Background

Quality of life in old age is affected by many factors including maintenance or loss of cognitive ability. For successful cognitive ageing, particular attention has been paid to the potential protective effects of intellectual activity and good health status [1]. Whilst studies have analysed these factors as predictors of longitudinal cognitive decline, few have described their impact on the population distribution of cognition across age cohorts, and between groups with different characteristics.

Systematic reviews and individual studies have linked cognitive reserve factors such as education, occupation (a proxy measure of social class), and social engagement to a decreased risk of dementia and cognitive decline in later life [25]. In addition to these associations there is also biological evidence to link increased education to a decreased risk of dementia through a neurocompensation mechanism [6]. Among individuals with the same burden of post-mortem neuropathology, those with higher education have been shown to be less likely to have dementia in life [6].

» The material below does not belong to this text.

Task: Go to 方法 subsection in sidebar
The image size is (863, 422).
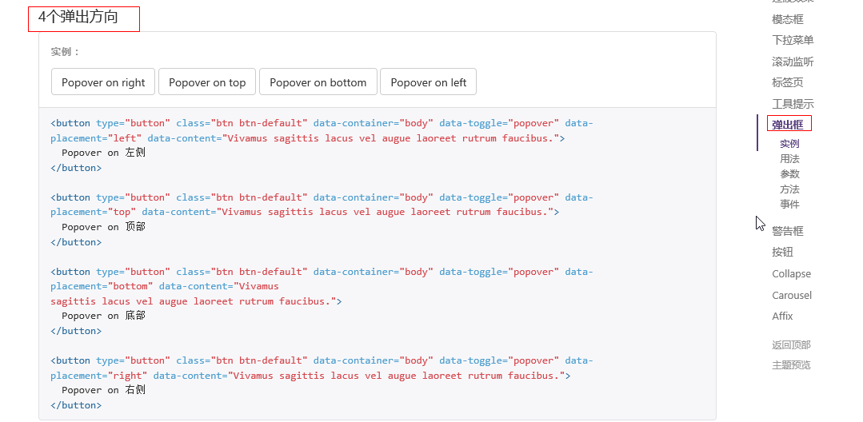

However, while low education has been associated with poorer cognition it late-life, and in some cases, decline over two waves, when the same data have been analysed over multiple waves null findings have been observed [7]. There may also be measurement and cohort differences for the effects of education on cognition. Against this is recent evidence from the 10/66 Study team, which showed increased education to reduce the risk of dementia across six middle-income countries [2].

There is conflicting evidence whether cognitive change by age differs by sex. Some studies have found no evidence for a difference [8, 9], others have reported 50% more decline amongst women [10, 11]. There are inconsistent findings for a higher incidence and prevalence of dementia in women compared to men [12, 13].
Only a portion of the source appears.